Let $w$ be a given word — a sequence of $n$ lowercase English letters. For given positions, i.e., natural numbers $a$ and $b$ such that $1 \le a \le b \le n$, we define the substring $w_{a,b}$ as the word obtained by taking all characters in order from the $a$-th position to the $b$-th position in the word $w$. We also define the remainder $o_{a,b}$ as the word obtained when we delete all characters from the $a$-th position to the $b$-th position in the word $w$.
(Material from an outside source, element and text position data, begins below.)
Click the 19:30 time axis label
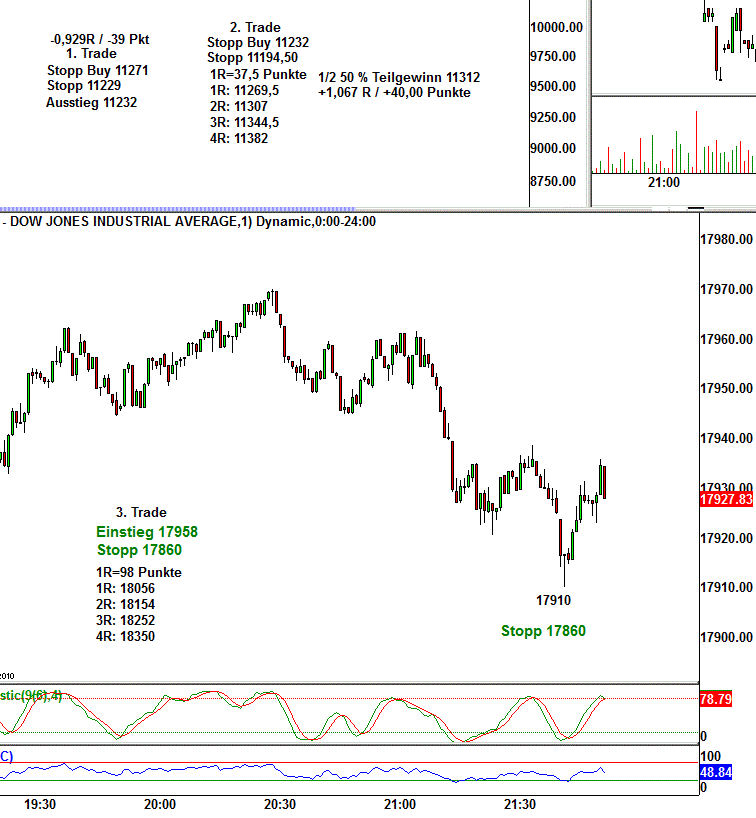This screenshot has width=756, height=818. tap(39, 804)
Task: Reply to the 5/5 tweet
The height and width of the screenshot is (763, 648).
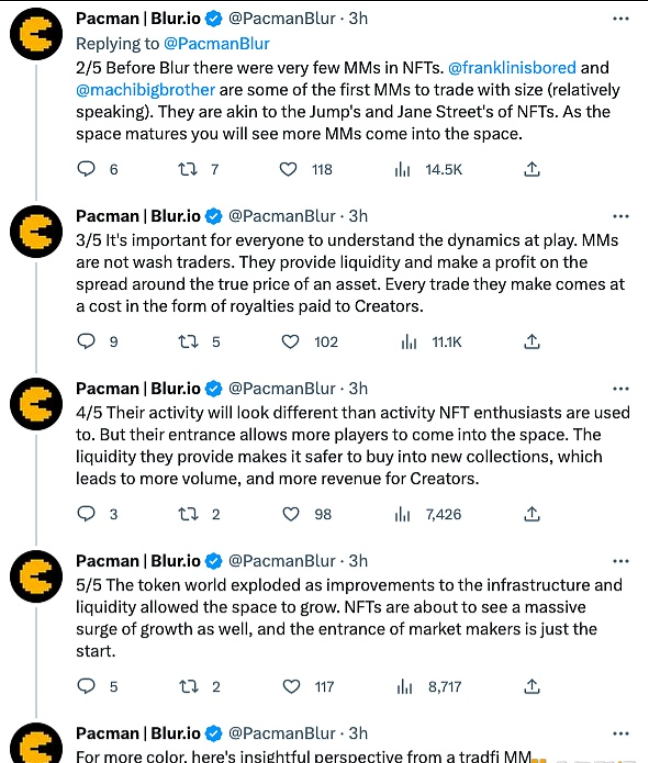Action: 88,686
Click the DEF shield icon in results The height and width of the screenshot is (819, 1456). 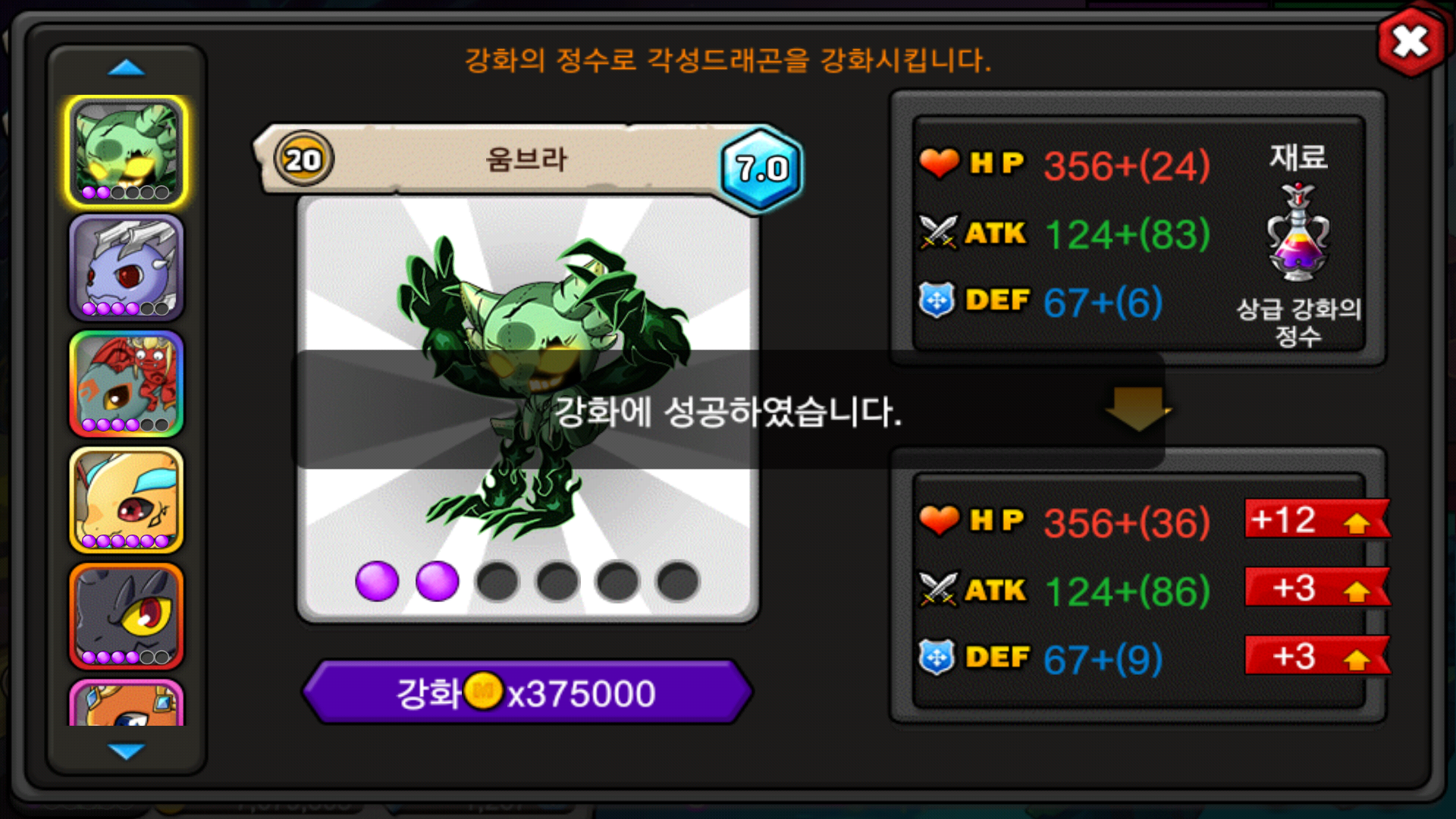(937, 657)
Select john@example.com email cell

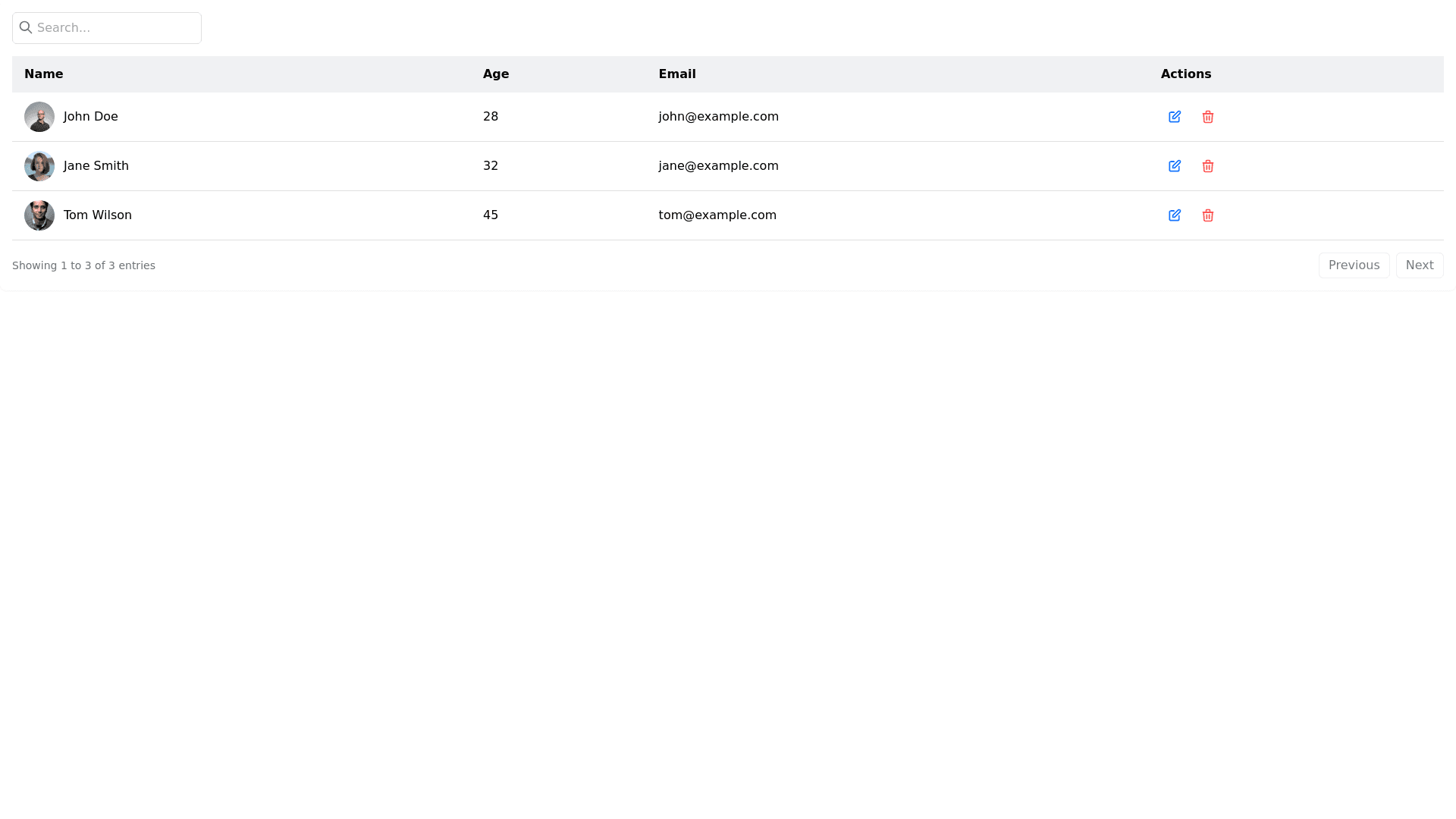[718, 117]
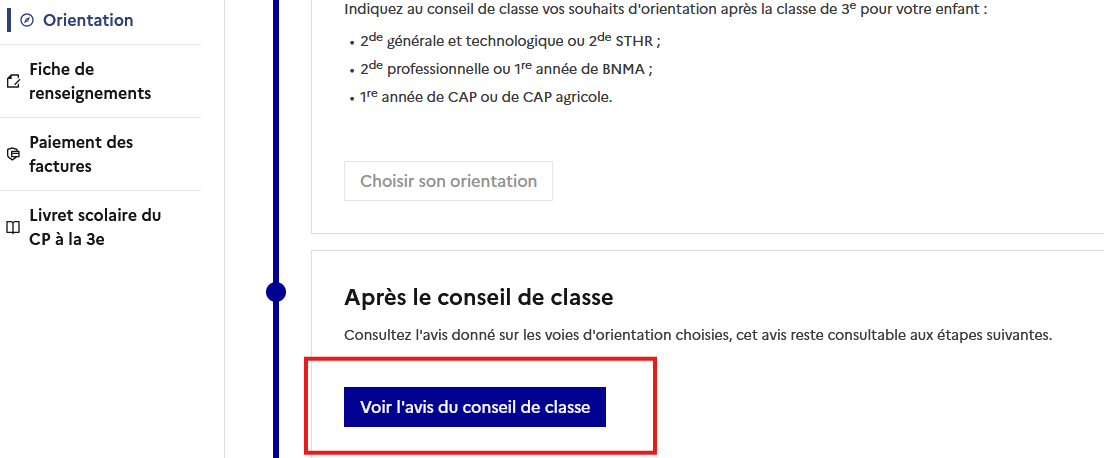1104x458 pixels.
Task: Open Fiche de renseignements in the sidebar
Action: [x=90, y=81]
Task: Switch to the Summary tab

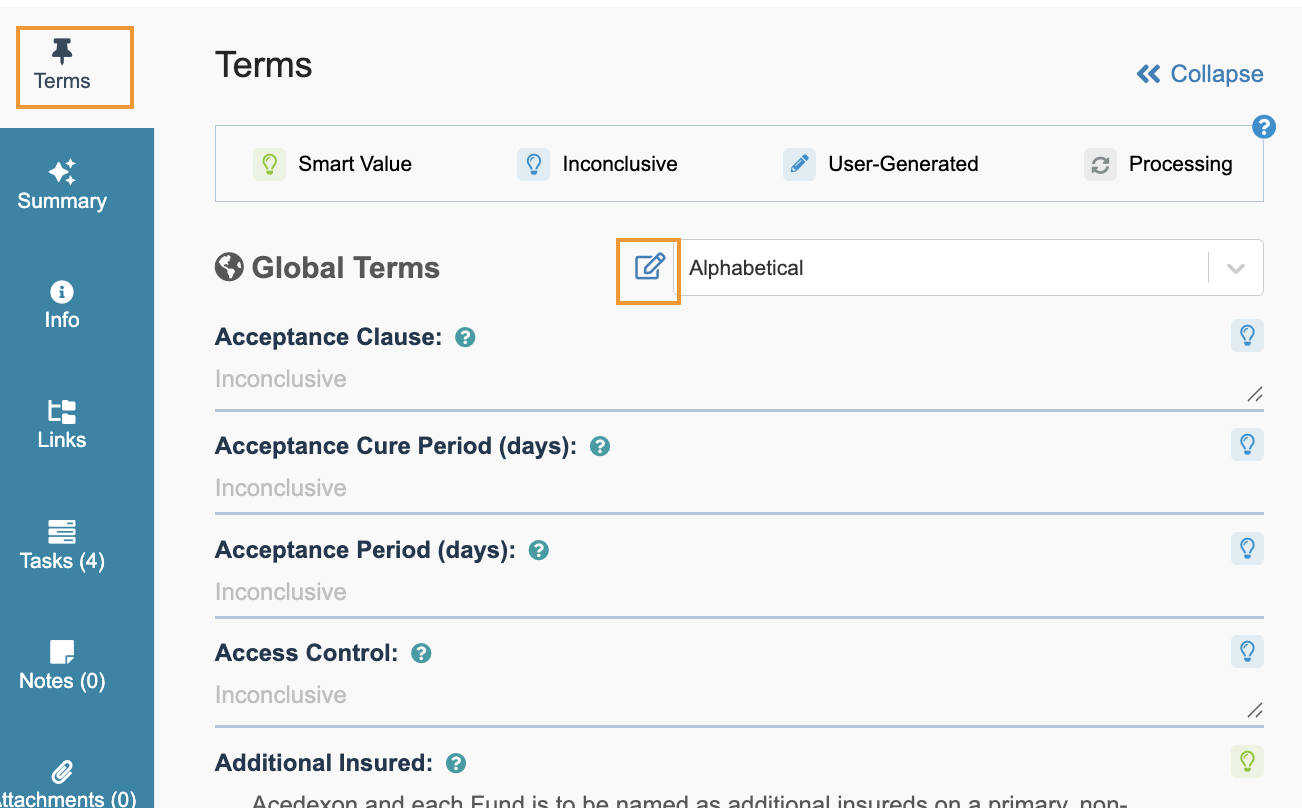Action: pos(62,186)
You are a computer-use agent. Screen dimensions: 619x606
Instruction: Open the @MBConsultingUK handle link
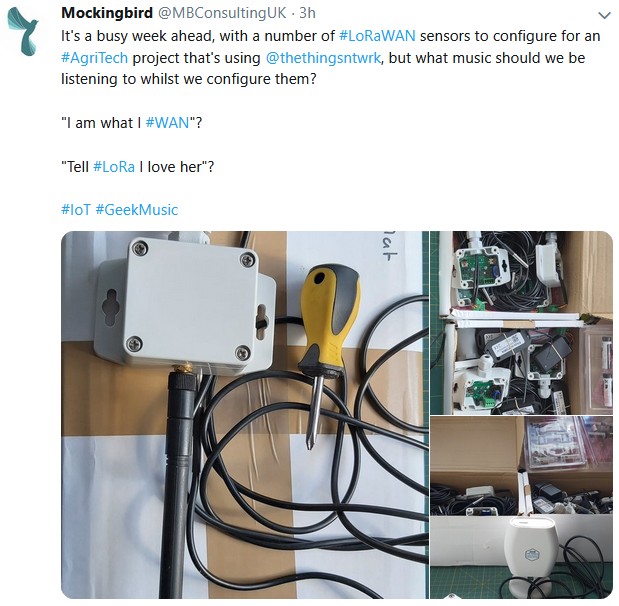[x=222, y=13]
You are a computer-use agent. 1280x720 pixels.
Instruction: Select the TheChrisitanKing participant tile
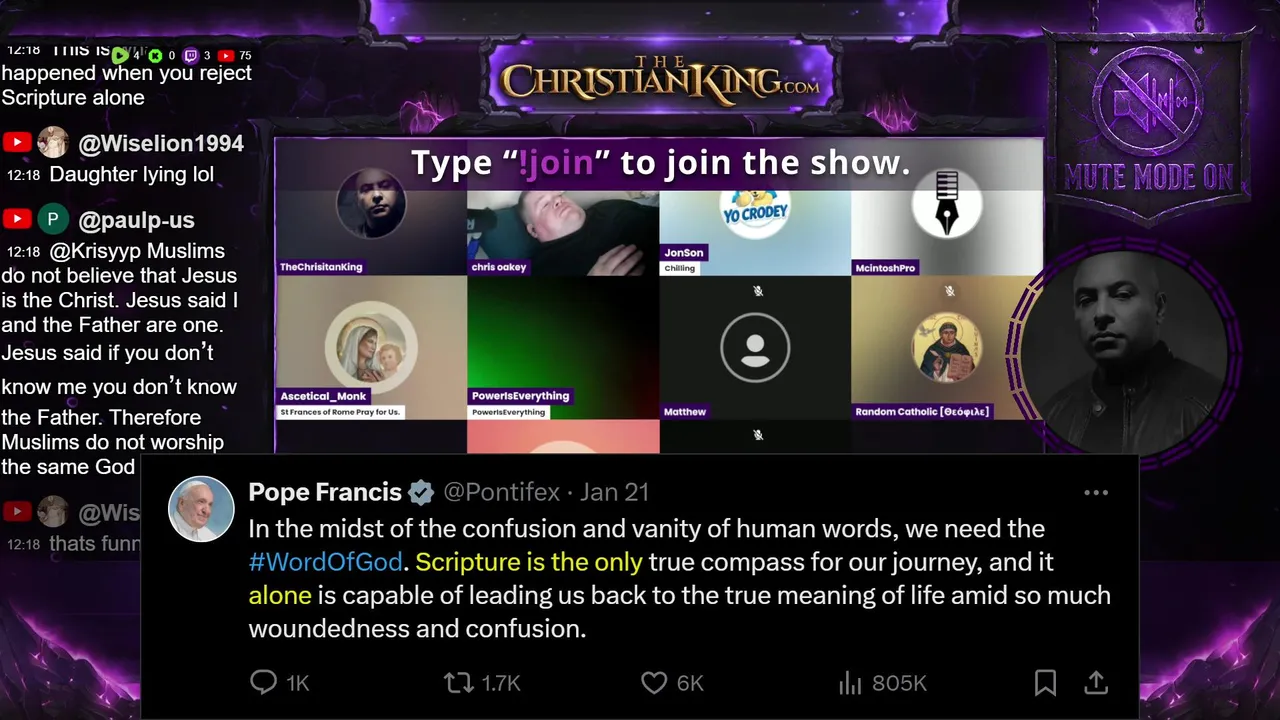pos(371,230)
Find the length of the longest substring $w_{a,b}$ such that the remainder $o_{a,b}$ also contains $w_{a,b}$ as a substring.
Input
The first line contains the given word $w$ — a sequence of lowercase English letters.
Output
Print the required maximum possible length.
Subtasks
Let $n$ be the length of the given word.
| Subtask | Points | Constraints |
|---|---|---|
| 1 | 16 | $1 \le n \le 400$ |
| 2 | 24 | $401 \le n \le 5\,000$ |
| 3 | 60 | $5001 \le n \le 100\,000$ |
Examples
Input 1
abcxyzabc
Output 1
3
Input 2
bbcdbcbbcbadadda
Output 2
5
Note
Explanation of the second example: bbcdbcbbcbadadda $\to$ bbcdbcbadda. In this case, the substring bbcdb (length 5) is removed, and the remaining word bbcdbcbadda contains bbcdb as a substring.